GS Part of the Coming Cephalopod Kingdom?

by Johnny Debacle

The market is starting to get what is up when it comes to what lurks in the depths of the ocean. Today the FT in an incisive piece of investigative journalism drew a link to Goldman Sachs and the coming Age of the Cephalopod:

Slurp – the great vampire squid strikes again! That now-infamous description of Goldman Sachs (in Rolling Stone magazine) is a tad hysterical. But it takes some sucking power to extract $3.4bn of quarterly net income within a year of a full-throated banking crisis. With Goldman’s shares close to levels before Lehman Brothers collapsed, you’d be forgiven for wondering if 2008 ever happened.

Do not be deceived. Beneath Goldman’s gleaming mantle is a cephalopod swimming with one powerful arm. Trading in fixed income, currency and commodities generated half the bank’s record net revenues, almost tripling from last year’s second quarter. This client-driven trading is part of Goldman’s DNA but cannot last. Trading margins remained at the historically wide levels of the first quarter (helped by competitors’ demise), while a broad-based recovery in markets induced clients to resume trading. Meanwhile, another stand-out area – underwriting equity and debt sales within the investment bank – owed much to capital raisings by beleaguered peers.

Other arms remain weak.

The government could yet opt to cut this sucker down to size. Calamari anyone?
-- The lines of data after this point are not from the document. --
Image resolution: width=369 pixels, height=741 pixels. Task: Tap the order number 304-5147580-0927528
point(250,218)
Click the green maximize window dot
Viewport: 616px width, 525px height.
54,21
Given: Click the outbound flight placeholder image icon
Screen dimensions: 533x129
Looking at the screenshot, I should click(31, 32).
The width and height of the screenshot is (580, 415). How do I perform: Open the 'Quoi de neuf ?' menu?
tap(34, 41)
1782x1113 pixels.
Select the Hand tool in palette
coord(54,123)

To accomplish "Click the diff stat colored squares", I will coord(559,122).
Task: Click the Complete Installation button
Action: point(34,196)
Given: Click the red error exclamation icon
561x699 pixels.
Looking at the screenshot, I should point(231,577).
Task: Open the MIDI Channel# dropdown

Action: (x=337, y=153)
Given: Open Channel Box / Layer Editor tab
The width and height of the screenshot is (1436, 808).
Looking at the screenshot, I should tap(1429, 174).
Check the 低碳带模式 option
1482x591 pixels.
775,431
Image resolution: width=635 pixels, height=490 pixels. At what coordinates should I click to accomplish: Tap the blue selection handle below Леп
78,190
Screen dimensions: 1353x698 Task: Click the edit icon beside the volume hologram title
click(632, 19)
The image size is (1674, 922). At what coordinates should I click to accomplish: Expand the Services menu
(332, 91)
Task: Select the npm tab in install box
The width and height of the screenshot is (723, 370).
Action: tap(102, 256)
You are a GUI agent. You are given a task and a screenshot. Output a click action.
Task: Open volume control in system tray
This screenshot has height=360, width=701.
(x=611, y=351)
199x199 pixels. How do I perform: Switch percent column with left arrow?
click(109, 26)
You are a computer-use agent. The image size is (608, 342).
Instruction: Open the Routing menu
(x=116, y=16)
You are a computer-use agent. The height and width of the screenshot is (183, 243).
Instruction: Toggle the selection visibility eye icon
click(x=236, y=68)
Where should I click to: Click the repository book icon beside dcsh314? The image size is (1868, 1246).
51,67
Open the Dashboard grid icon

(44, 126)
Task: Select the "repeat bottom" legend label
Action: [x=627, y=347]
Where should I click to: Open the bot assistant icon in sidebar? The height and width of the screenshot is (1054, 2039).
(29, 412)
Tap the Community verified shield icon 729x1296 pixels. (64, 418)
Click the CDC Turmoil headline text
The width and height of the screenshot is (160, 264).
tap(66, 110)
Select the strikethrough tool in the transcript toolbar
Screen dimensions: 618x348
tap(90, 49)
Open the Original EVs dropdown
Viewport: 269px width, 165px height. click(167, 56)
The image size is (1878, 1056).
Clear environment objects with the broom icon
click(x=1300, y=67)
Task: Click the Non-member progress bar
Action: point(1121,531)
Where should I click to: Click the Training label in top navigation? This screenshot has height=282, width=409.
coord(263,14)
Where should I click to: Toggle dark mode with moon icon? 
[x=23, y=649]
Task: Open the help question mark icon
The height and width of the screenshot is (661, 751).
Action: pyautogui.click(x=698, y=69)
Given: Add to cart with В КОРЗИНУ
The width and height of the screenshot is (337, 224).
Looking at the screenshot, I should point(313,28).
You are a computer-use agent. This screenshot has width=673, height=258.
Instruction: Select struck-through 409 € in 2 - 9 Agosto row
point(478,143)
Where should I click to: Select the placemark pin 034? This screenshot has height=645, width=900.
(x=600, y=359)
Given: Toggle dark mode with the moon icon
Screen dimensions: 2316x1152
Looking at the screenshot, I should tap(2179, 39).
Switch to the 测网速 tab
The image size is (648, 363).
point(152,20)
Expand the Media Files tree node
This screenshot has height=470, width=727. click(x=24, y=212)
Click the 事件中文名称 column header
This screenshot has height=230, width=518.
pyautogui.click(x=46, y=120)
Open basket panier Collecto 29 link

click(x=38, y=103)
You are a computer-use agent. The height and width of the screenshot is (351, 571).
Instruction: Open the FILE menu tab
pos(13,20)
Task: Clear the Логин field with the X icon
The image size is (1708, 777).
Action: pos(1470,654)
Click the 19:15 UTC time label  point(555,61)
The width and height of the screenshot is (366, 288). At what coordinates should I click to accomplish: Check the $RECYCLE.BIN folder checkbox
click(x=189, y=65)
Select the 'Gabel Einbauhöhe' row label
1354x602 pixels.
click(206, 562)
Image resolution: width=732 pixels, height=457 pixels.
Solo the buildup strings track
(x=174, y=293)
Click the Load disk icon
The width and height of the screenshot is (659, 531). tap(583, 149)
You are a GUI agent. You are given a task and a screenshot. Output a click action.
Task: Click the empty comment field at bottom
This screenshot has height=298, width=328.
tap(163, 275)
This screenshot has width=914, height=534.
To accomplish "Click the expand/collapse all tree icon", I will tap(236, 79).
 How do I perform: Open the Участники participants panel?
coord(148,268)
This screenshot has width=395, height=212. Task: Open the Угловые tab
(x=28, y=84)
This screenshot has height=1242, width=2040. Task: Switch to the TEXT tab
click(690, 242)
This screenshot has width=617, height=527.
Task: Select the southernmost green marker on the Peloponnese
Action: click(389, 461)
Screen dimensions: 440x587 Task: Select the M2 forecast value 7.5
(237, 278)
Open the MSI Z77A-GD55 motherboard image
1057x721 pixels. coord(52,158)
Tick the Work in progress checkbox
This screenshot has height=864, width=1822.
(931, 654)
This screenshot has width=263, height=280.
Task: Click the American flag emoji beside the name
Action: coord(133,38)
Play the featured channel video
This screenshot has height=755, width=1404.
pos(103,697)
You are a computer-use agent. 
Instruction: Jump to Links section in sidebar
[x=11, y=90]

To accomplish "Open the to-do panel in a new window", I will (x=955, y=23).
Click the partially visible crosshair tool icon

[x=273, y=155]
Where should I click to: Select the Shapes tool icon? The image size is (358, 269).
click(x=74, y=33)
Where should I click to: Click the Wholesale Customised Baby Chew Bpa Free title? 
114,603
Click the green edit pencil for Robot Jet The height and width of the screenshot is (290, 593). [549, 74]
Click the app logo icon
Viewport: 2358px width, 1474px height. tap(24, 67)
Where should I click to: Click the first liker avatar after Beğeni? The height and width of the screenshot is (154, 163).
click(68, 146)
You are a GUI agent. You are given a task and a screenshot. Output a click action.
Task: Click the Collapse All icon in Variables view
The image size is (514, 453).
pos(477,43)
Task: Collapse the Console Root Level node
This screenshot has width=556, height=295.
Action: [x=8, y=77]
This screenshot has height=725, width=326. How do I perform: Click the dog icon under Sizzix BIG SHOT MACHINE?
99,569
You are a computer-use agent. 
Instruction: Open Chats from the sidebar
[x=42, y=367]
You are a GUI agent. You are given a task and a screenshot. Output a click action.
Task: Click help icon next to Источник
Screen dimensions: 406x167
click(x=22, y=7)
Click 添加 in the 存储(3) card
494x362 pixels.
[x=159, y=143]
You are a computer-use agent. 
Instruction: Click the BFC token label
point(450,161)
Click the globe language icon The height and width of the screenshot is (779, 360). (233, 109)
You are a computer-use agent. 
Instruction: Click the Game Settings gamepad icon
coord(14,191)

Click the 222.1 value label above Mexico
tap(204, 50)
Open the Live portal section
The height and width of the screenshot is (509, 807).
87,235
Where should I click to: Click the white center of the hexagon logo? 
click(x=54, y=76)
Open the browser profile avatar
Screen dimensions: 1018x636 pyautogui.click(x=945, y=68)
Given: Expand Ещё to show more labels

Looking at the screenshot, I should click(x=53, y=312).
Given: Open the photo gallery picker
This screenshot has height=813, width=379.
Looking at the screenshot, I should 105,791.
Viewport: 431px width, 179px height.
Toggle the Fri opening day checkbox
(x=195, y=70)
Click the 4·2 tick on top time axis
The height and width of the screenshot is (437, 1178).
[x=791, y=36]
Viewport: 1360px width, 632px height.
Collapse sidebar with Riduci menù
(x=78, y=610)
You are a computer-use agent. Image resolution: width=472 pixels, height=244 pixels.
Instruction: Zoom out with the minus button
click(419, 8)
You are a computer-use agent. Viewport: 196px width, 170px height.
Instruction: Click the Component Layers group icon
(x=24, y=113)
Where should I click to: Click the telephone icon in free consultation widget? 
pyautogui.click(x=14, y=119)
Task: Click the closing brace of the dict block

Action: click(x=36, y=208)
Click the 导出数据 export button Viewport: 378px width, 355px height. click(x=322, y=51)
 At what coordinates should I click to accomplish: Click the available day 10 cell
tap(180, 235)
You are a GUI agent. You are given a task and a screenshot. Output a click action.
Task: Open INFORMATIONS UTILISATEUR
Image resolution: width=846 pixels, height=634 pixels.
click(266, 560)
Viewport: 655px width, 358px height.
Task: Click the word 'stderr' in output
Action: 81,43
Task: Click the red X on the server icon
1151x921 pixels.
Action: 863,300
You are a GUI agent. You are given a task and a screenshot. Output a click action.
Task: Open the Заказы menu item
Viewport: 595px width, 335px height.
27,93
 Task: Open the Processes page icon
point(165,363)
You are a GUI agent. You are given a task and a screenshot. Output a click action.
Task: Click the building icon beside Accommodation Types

GS (NYSE: GS) is up 4% due to this squid comp, so I think the market is poo-pooing any notion that the public will be dining on GS calamari. Or any other kind of calamari for that matter.

Recommendation: Goldman Sachs’ employees are genetically designed to make money from even the worst situations — the coming Fall of Man should be no exception. When everyone else’s books are well underwater, GS will be floating safe on piles of money. Long GS.